Materials and Methods
5.1
Clinical Sample Collection and Proteomic Analysis
Eight HCC tissue samples, along with their corresponding clinical data, were sourced from Sun Yat‐sen Memorial Hospital at Sun Yat‐sen University. The tissues were resected on the day of surgery, fixed in formalin, and subsequently embedded in paraffin. Pathologists verified the samples as confirmed cases of HCC. All imaging‐based assessments in the anti‐PD‐1 cohort were performed according to the iRECIST. The samples were sent to Majorbio (Shanghai, China) for high‐throughput proteomic analysis. Differentially expressed genes were identified using the R package “Limma.” The heatmap‐bubble plot was generated using the OmicStudio tools available at https://www.omicstudio.cn/tool.
5.2
Data Collection From Public Databases
Prognostic analysis of melanoma and glioblastoma treated with PD‐1 therapy was conducted using the Kaplan–Meier Plotter. Glycosylation‐related genes were sourced from the GlycoGene Database (https://acgg.asia/ggdb2/) and the PANTHER database (https://www.pantherdb.org/). RNA sequencing data for 239 HCC patients who had not received radiotherapy were obtained from the TCGA database. These patients were divided into two groups based on YY1 expression levels. The abundance levels of 22 immune cell types in each group were assessed using CIBERSORT. The promoter sequence of the GALNT16 gene, spanning from the TSS at +1 to −1600, was selected using the EPD database (https://epd.epfl.ch/index.php). Prediction of binding sites based on transcription factors and target gene promoter sequences was conducted using two databases: the PROMO database (http://alggen.lsi.upc.es/cgi‐bin/promo_v3/promo/promoinit.cgi?dirDB=TF_8.3) and JASPAR (https://jaspar.genereg.net/). Schematic diagram of mouse experiments (Created with BioGDP.com).
5.3
Cell Culture
The HepG2 and PLC/PRF/5 cell lines were purchased from the Shanghai Cell Bank of the Chinese Academy of Sciences, while the MHCC‐97H cell line was obtained from Shanghai Zhongqiao Xinzhou Company. The mouse normal liver cell line (BNL CL.2) and mouse HCC cell lines (Hepa1‐6 and Hepa1c1c7) were purchased from ATCC. The mouse HCC cell line (LPC‐H12) was obtained from Shanghai Yaji Biological Company. The medium was composed of DMEM or RPMI 1640, supplemented with 10% fetal bovine serum and 1% antibiotics (100 U/mL penicillin and 100 mg/mL streptomycin).
5.4
RNA Extraction, RT‐qPC, siRNA Interference, and Plasmid DNA Transfection
Total RNA was extracted from cells or tissues using RNAiso Plus, following the manufacturer's instructions.

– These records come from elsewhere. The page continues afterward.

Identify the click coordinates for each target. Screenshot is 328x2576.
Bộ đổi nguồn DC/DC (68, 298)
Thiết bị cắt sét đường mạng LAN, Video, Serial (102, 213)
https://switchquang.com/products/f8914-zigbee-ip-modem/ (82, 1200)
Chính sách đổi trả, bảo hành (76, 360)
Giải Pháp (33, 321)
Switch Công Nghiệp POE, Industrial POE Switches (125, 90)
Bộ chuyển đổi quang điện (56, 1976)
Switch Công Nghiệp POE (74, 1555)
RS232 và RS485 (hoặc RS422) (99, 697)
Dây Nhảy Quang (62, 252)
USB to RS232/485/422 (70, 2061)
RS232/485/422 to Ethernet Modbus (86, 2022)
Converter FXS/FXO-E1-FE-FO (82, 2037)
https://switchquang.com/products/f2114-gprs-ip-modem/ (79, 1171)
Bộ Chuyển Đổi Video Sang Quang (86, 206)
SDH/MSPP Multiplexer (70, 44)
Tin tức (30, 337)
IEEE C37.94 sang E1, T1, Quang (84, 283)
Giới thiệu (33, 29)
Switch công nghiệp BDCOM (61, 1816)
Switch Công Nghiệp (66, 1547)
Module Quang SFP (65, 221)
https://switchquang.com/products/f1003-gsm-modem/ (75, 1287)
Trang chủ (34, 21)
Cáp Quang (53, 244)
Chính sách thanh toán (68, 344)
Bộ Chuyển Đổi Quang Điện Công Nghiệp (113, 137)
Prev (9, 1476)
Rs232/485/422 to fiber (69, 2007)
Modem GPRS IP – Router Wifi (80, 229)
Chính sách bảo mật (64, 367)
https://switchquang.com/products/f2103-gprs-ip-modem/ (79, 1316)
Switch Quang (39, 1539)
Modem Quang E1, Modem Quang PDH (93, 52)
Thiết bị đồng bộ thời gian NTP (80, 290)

Reverse transcription was conducted with HiScript III All‐in‐one RT SuperMix Perfect for qPCR (Takara, Japan). RT‐qPCR was performed using SYBR Premix Ex Taq II (Vazyme; R333‐01) on the LightCycler 480 Real‐Time PCR System (Roche Applied Science, Mannheim, Germany). β‐Actin served as the reference control, and the relative mRNA expression levels were calculated using the 2−ΔΔCt method. Gene silencing was achieved using siRNA according to the manufacturer's guidelines. The sequences of the siRNA used are as follows:
Negative control (sense: 5′‐UUCUCCGAACGUGUCACGUTT‐3′, antisense: 5′‐ACGUGACACGUUCGGAGAATT‐3′);
siYY1 (sense: 5′‐GCCUCUCCUUUGUAUAUUATT‐3′, antisense: 5′‐UAAUAUACAAAGGAGAGGCTT‐3′);
(sense: 5′‐CGACGACUACAUUGAACAATT‐3′, antisense: 5′‐UUGUUCAAUGUAGUCGUCGTT‐3′);
siGALNT16 (sense: 5′‐GGCACUUUCUACUACUUAUGGTT‐3′, antisense: 5′‐CCAUAAGUAGUAGAAAGUGCCTT‐3′) ;
(sense: 5′‐GAAUCUUCGUGAUCGACAAGUTT‐3′, antisense: 5′‐ACUUGUCGAUCACGAAGAUUCTT‐3′);
GALNT16 cDNA was cloned into the expression vector pcDNA3.1. DNA transfection reagent (Abclonal, RM09014P) was used for plasmid transfection.
5.5
Western Blotting
Total protein was extracted using RIPA lysis buffer supplemented with protease and phosphatase inhibitors. Protein concentration was measured using a BCA assay (Invitrogen; 23227). An equal amount of total protein (40 µg per lane) was separated by SDS‐PAGE on a 10% gel and subsequently transferred to a PVDF membrane (Merck Millipore; ISEQ00010). The membranes were blocked with 5% bovine serum albumin at room temperature for 1 h and then incubated overnight at 4°C with diluted primary antibodies. After washing three times with TBS containing 0.1% Tween‐20, the membranes were incubated with HRP‐conjugated secondary antibodies for 1 h at room temperature. Finally, protein signals on the membrane were detected using ECL. The antibodies employed for western blotting were as follows: YY1 (Abcam; ab109237); PD‐L1 (CST; 13684); GALNT16 (Atlas Antibodies; HPA075325; biorbyt, orb35991); HSC70 (Santa Cruz; sc‐71270); FLAG (CST; 14793); HA (Santa Cruz; sc‐57592); Ub (Santa Cruz; sc‐8017); Beta‐actin (Proteintech; 66009‐1‐Ig).
5.6
CHX Chase Assay
Cells were treated with 50 µM CHX (Selleck, USA), and samples were collected at 0, 4, 8, 12, and 16 h. Following collection, the samples were lysed to extract proteins for subsequent WB analysis.
5.7
Coimmunoprecipitation Assays and ChIP Assays
Immunoprecipitation assays were conducted following the manufacturer's instructions using FLAG‐ or HA‐conjugated magnetic beads (Fitgene, FI8201, FI8202). Briefly, HepG2 and PLC/PRF/5 cells were transfected with GALNT16‐HA (or empty vector) and PD‐L1‐Flag (or empty vector) for 48 h. The cell lysates were incubated with the magnetic beads by rotating at room temperature for 2 h. The lysates were then washed twice with lysis/wash buffer and once with deionized water. Finally, the samples were boiled for 10 min for subsequent WB analysis.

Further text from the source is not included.